- [The problem]:
Format the entries from the line containing "The width and height of the screenshot is (1280, 720). Describe" up to and including the line containing "coordinates (542, 480)." as a Markdown table with two columns, Row and Line. Number each row and leave out blank lines.

- [Input material]:
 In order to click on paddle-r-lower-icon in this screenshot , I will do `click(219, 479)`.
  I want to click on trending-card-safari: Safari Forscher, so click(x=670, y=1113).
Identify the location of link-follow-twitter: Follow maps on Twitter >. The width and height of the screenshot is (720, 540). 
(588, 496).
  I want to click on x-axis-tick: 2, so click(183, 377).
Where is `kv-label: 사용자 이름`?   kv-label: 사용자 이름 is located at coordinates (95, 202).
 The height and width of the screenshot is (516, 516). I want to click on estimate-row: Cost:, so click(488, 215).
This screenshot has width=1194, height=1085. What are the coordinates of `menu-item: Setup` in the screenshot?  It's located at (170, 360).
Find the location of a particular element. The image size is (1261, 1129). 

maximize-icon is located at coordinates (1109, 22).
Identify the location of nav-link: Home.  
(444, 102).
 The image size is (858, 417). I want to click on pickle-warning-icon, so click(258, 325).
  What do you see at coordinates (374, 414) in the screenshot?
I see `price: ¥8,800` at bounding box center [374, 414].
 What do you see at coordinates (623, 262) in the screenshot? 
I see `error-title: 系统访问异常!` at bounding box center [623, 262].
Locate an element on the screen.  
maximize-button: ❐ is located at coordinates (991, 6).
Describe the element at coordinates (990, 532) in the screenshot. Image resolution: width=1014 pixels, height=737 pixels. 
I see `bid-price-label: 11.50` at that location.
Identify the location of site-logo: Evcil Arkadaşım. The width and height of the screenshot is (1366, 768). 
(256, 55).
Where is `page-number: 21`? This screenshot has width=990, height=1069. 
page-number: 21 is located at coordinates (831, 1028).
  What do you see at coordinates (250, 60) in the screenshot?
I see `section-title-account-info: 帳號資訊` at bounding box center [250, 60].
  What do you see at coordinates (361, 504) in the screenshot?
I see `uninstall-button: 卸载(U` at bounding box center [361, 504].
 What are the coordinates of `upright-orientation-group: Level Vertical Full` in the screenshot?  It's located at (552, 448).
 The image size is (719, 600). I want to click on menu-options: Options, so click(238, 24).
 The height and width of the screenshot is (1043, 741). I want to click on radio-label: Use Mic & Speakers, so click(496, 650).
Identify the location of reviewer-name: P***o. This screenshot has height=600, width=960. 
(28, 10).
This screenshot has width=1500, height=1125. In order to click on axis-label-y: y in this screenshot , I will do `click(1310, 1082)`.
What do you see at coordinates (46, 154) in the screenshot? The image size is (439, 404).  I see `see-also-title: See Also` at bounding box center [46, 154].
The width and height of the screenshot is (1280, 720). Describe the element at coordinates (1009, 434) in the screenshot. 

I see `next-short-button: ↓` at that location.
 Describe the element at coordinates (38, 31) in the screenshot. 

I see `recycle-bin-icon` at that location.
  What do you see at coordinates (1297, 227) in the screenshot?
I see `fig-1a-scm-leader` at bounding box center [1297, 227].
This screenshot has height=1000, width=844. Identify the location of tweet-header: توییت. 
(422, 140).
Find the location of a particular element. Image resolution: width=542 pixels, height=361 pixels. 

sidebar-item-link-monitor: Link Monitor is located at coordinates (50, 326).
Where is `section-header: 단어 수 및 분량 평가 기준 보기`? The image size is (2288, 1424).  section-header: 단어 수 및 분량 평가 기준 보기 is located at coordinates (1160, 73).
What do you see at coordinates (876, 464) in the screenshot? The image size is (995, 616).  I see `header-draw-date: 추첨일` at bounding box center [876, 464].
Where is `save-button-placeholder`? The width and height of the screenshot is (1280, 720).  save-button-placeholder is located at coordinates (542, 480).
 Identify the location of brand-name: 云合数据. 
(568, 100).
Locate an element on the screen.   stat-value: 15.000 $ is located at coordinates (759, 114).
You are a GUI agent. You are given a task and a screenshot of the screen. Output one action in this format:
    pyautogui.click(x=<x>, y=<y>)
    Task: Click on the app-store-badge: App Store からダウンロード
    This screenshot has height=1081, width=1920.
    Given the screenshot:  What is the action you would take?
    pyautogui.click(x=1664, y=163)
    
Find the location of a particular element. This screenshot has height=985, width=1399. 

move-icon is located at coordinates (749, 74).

- [Output for this exercise]:
| Row | Line |
|---|---|
| 1 | The width and height of the screenshot is (1280, 720). Describe the element at coordinates (1009, 434) in the screenshot.  |
| 2 | I see `next-short-button: ↓` at that location. |
| 3 |  Describe the element at coordinates (38, 31) in the screenshot.  |
| 4 | I see `recycle-bin-icon` at that location. |
| 5 |   What do you see at coordinates (1297, 227) in the screenshot? |
| 6 | I see `fig-1a-scm-leader` at bounding box center [1297, 227]. |
| 7 | This screenshot has height=1000, width=844. Identify the location of tweet-header: توییت.  |
| 8 | (422, 140). |
| 9 | Find the location of a particular element. Image resolution: width=542 pixels, height=361 pixels.  |
| 10 | sidebar-item-link-monitor: Link Monitor is located at coordinates (50, 326). |
| 11 | Where is `section-header: 단어 수 및 분량 평가 기준 보기`? The image size is (2288, 1424).  section-header: 단어 수 및 분량 평가 기준 보기 is located at coordinates (1160, 73). |
| 12 | What do you see at coordinates (876, 464) in the screenshot? The image size is (995, 616).  I see `header-draw-date: 추첨일` at bounding box center [876, 464]. |
| 13 | Where is `save-button-placeholder`? The width and height of the screenshot is (1280, 720).  save-button-placeholder is located at coordinates (542, 480). |